**DATA SHOWN:**
------------------------------

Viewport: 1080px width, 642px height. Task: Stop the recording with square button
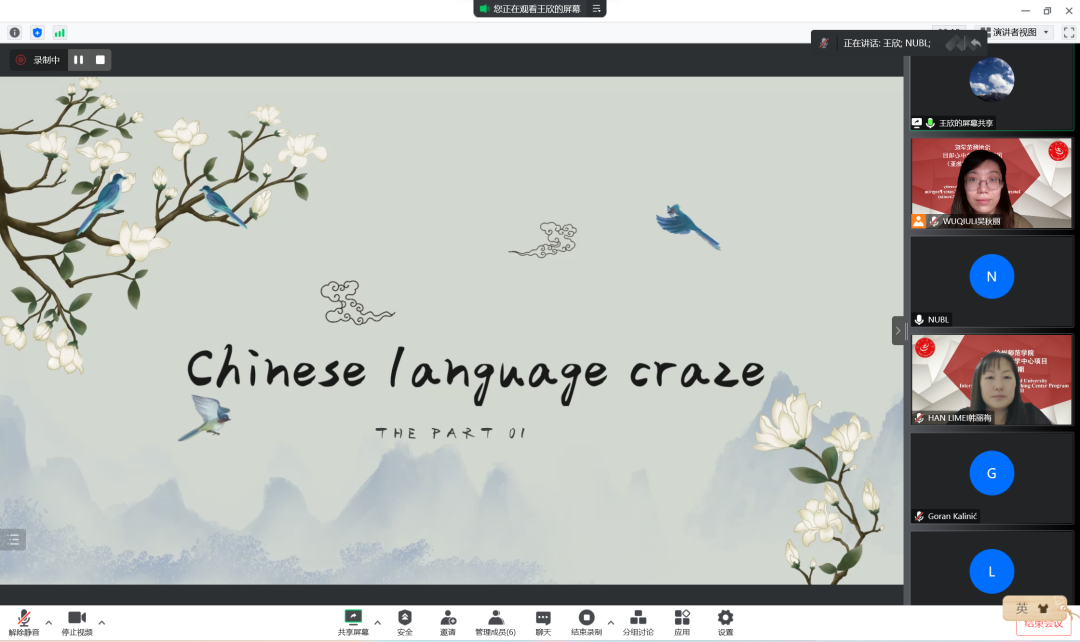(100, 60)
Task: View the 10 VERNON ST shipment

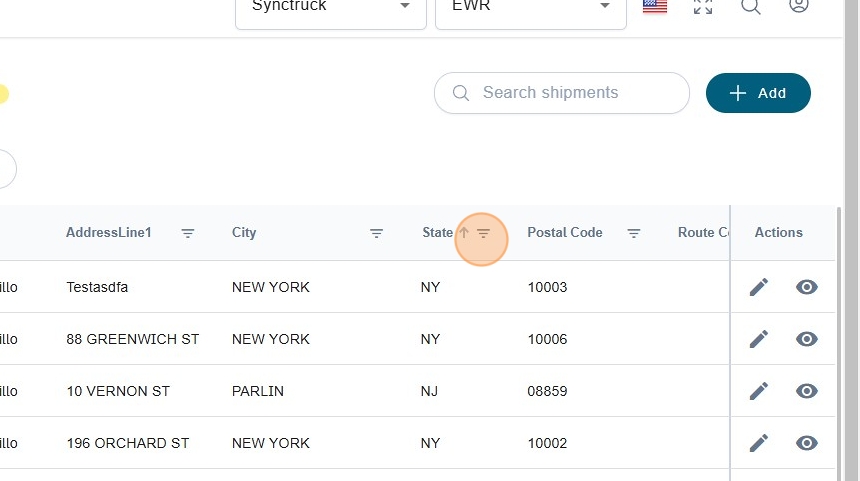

------------------------------

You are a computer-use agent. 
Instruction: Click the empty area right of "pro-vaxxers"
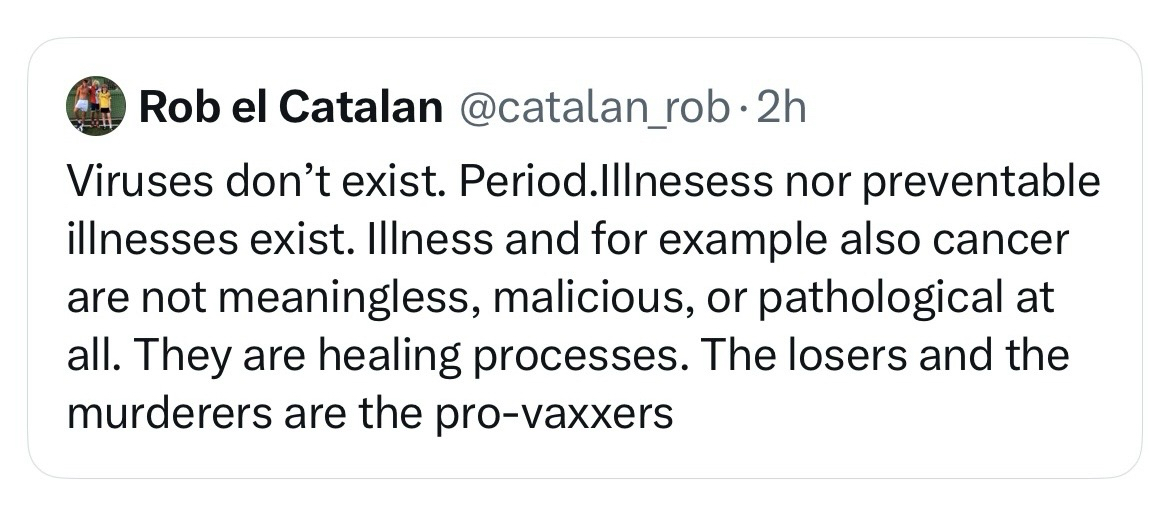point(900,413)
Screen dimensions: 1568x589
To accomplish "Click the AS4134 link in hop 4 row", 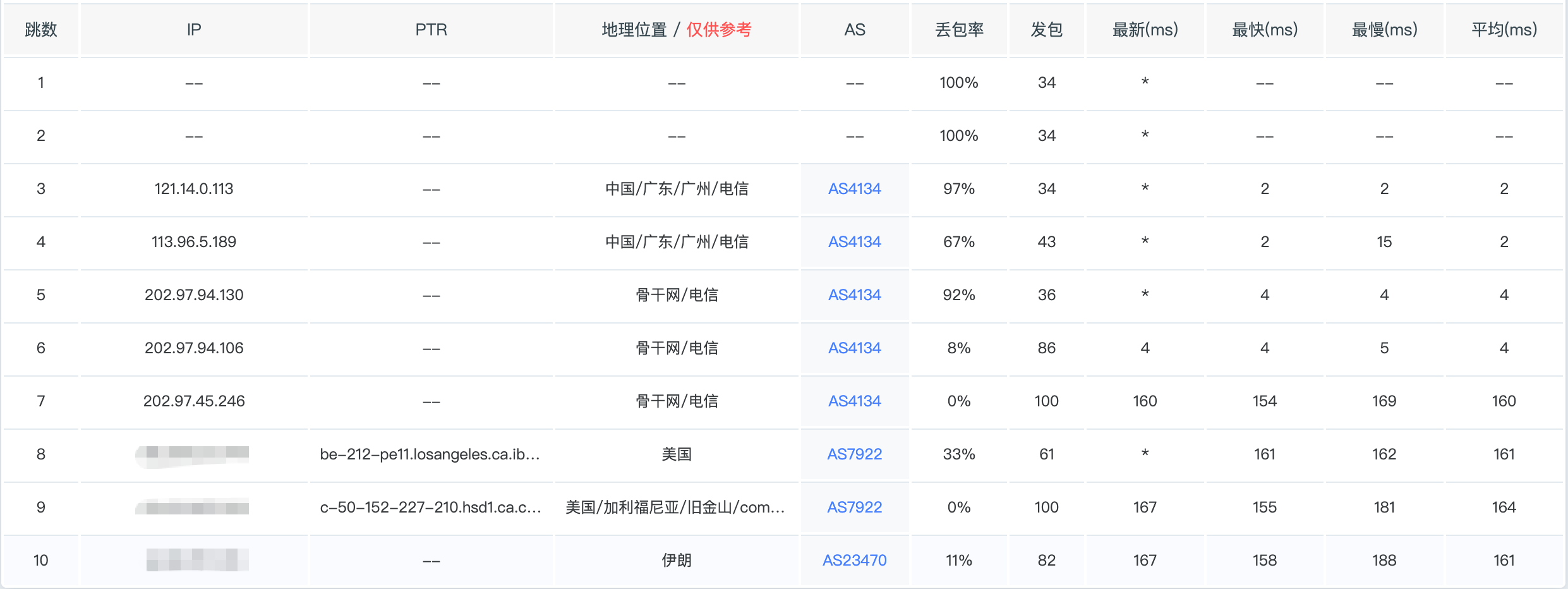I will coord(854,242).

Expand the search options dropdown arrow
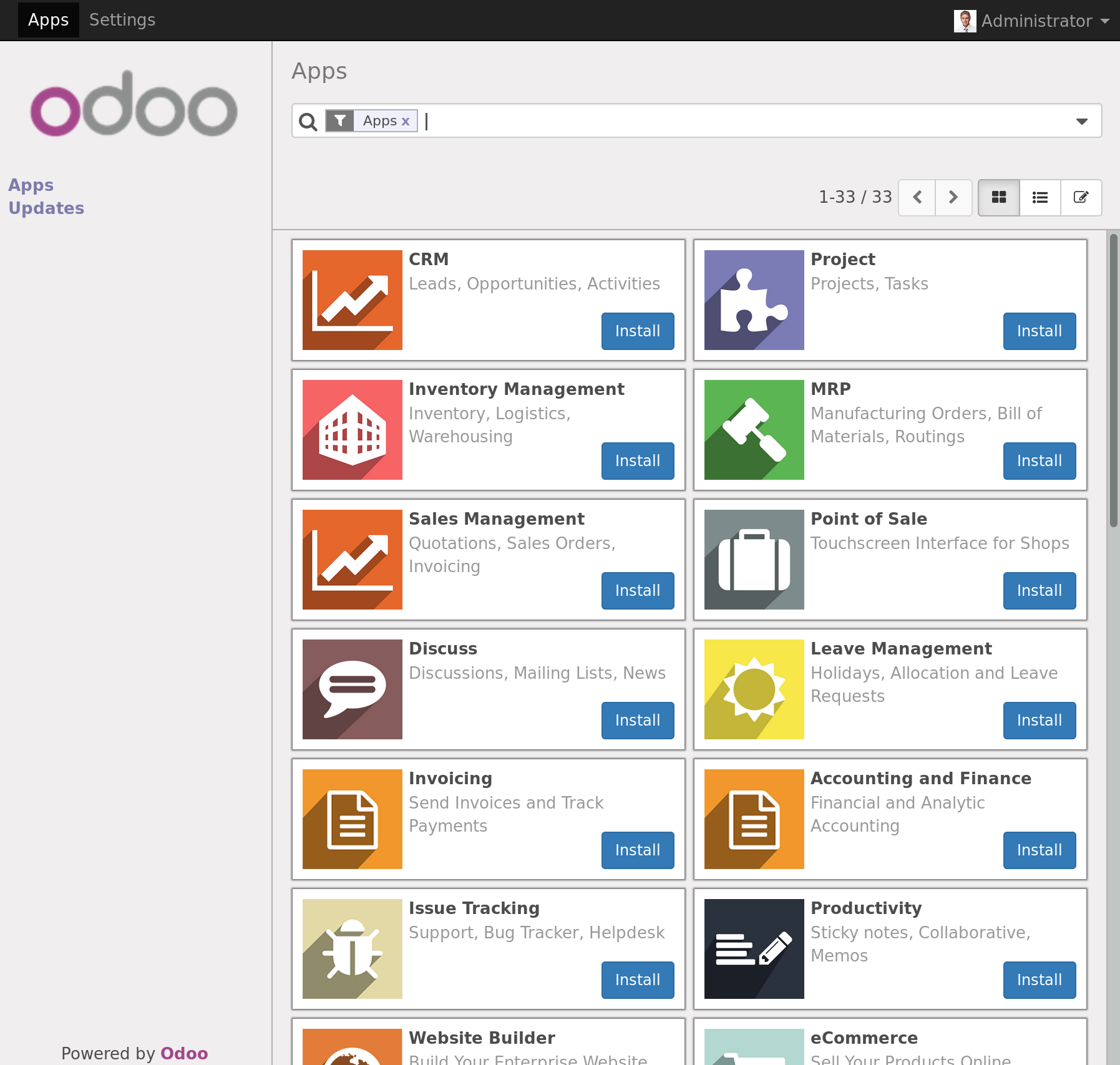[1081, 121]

------------------------------

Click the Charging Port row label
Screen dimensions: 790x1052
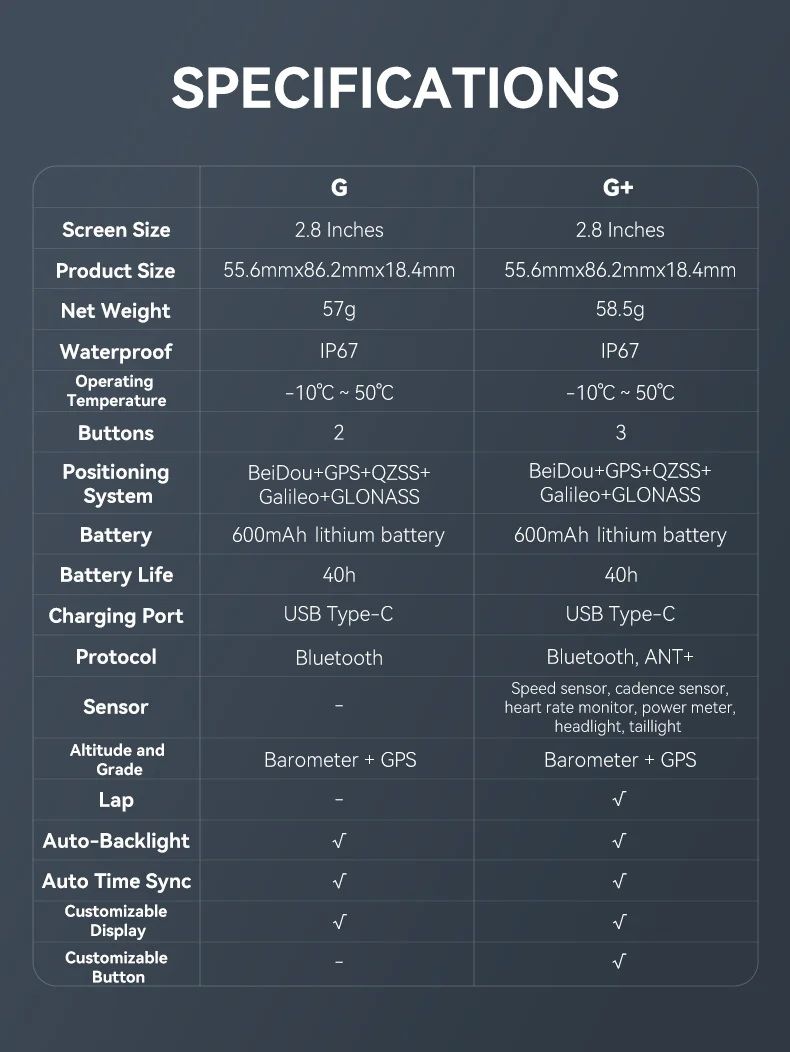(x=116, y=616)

------------------------------

Reproduce exactly the lines above that run from the one with "Viewport: 1080px width, 642px" to the one with "Task: View the 10 VERNON ST shipment", both included, leaving pictures out.

Viewport: 1080px width, 642px height. Task: Stop the recording with square button
(100, 60)
Task: View the 10 VERNON ST shipment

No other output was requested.